ASSIGNMENT — What you give back should match the listing word for word.

==*==

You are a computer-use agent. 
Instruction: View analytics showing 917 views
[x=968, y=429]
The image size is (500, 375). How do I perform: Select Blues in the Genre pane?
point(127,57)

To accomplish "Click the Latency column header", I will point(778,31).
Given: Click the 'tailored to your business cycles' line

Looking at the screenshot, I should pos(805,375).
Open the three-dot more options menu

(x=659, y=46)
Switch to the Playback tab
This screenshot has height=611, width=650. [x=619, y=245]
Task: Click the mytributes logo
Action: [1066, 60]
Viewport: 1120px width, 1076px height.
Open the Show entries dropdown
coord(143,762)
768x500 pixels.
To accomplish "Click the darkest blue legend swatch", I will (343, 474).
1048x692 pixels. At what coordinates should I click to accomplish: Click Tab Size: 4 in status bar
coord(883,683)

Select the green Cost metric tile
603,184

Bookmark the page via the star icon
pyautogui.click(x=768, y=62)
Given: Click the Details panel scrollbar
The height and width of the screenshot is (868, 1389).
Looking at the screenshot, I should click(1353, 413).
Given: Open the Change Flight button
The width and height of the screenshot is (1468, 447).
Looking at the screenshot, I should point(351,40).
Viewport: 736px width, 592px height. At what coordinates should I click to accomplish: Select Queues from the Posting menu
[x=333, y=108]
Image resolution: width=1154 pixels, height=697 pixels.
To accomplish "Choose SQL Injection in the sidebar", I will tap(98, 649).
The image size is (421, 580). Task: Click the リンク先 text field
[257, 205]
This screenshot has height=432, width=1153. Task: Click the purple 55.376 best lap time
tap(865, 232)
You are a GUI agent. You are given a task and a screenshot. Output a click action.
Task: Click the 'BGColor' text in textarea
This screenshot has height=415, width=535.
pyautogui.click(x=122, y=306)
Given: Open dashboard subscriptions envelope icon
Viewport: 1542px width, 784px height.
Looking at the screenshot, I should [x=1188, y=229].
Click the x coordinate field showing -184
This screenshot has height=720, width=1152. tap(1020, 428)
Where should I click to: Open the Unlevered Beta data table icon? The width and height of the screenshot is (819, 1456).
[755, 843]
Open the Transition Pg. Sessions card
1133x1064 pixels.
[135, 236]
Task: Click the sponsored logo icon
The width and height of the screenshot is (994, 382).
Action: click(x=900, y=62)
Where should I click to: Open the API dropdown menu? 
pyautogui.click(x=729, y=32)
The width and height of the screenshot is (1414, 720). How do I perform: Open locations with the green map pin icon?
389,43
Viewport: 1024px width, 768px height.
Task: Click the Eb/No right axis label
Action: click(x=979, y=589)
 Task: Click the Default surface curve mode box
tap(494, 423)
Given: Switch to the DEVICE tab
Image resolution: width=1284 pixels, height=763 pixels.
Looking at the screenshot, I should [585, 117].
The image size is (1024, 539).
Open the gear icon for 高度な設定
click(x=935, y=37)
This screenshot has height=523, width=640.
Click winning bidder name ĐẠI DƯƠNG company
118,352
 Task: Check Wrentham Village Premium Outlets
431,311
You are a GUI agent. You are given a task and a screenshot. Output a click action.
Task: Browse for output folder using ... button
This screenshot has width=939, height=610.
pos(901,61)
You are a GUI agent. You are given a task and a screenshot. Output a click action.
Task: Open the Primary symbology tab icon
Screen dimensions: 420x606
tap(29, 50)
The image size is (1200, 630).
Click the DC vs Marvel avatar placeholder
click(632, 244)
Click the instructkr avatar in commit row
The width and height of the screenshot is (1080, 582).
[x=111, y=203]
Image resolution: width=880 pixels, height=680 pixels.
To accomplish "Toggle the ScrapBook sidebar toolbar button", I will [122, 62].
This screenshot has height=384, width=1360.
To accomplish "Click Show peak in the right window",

==*==

WRITTEN SOLUTION —
You are a computer-use agent. 
Instruction: View analytics showing 917 views
[x=968, y=429]
The image size is (500, 375). How do I perform: Select Blues in the Genre pane?
point(127,57)

To accomplish "Click the Latency column header", I will point(778,31).
Given: Click the 'tailored to your business cycles' line

Looking at the screenshot, I should pos(805,375).
Open the three-dot more options menu

(x=659, y=46)
Switch to the Playback tab
This screenshot has height=611, width=650. [x=619, y=245]
Task: Click the mytributes logo
Action: [1066, 60]
Viewport: 1120px width, 1076px height.
Open the Show entries dropdown
coord(143,762)
768x500 pixels.
To accomplish "Click the darkest blue legend swatch", I will (343, 474).
1048x692 pixels. At what coordinates should I click to accomplish: Click Tab Size: 4 in status bar
coord(883,683)

Select the green Cost metric tile
603,184

Bookmark the page via the star icon
pyautogui.click(x=768, y=62)
Given: Click the Details panel scrollbar
The height and width of the screenshot is (868, 1389).
Looking at the screenshot, I should click(1353, 413).
Given: Open the Change Flight button
The width and height of the screenshot is (1468, 447).
Looking at the screenshot, I should point(351,40).
Viewport: 736px width, 592px height. At what coordinates should I click to accomplish: Select Queues from the Posting menu
[x=333, y=108]
Image resolution: width=1154 pixels, height=697 pixels.
To accomplish "Choose SQL Injection in the sidebar", I will tap(98, 649).
The image size is (421, 580). Task: Click the リンク先 text field
[257, 205]
This screenshot has height=432, width=1153. Task: Click the purple 55.376 best lap time
tap(865, 232)
You are a GUI agent. You are given a task and a screenshot. Output a click action.
Task: Click the 'BGColor' text in textarea
This screenshot has height=415, width=535.
pyautogui.click(x=122, y=306)
Given: Open dashboard subscriptions envelope icon
Viewport: 1542px width, 784px height.
Looking at the screenshot, I should [x=1188, y=229].
Click the x coordinate field showing -184
This screenshot has height=720, width=1152. tap(1020, 428)
Where should I click to: Open the Unlevered Beta data table icon? The width and height of the screenshot is (819, 1456).
[755, 843]
Open the Transition Pg. Sessions card
1133x1064 pixels.
[135, 236]
Task: Click the sponsored logo icon
The width and height of the screenshot is (994, 382).
Action: click(x=900, y=62)
Where should I click to: Open the API dropdown menu? 
pyautogui.click(x=729, y=32)
The width and height of the screenshot is (1414, 720). How do I perform: Open locations with the green map pin icon?
389,43
Viewport: 1024px width, 768px height.
Task: Click the Eb/No right axis label
Action: click(x=979, y=589)
 Task: Click the Default surface curve mode box
tap(494, 423)
Given: Switch to the DEVICE tab
Image resolution: width=1284 pixels, height=763 pixels.
Looking at the screenshot, I should [585, 117].
The image size is (1024, 539).
Open the gear icon for 高度な設定
click(x=935, y=37)
This screenshot has height=523, width=640.
Click winning bidder name ĐẠI DƯƠNG company
118,352
 Task: Check Wrentham Village Premium Outlets
431,311
You are a GUI agent. You are given a task and a screenshot. Output a click action.
Task: Browse for output folder using ... button
This screenshot has width=939, height=610.
pos(901,61)
You are a GUI agent. You are given a task and a screenshot. Output a click action.
Task: Open the Primary symbology tab icon
Screen dimensions: 420x606
tap(29, 50)
The image size is (1200, 630).
Click the DC vs Marvel avatar placeholder
click(632, 244)
Click the instructkr avatar in commit row
The width and height of the screenshot is (1080, 582).
[x=111, y=203]
Image resolution: width=880 pixels, height=680 pixels.
To accomplish "Toggle the ScrapBook sidebar toolbar button", I will [122, 62].
This screenshot has height=384, width=1360.
To accomplish "Click Show peak in the right window",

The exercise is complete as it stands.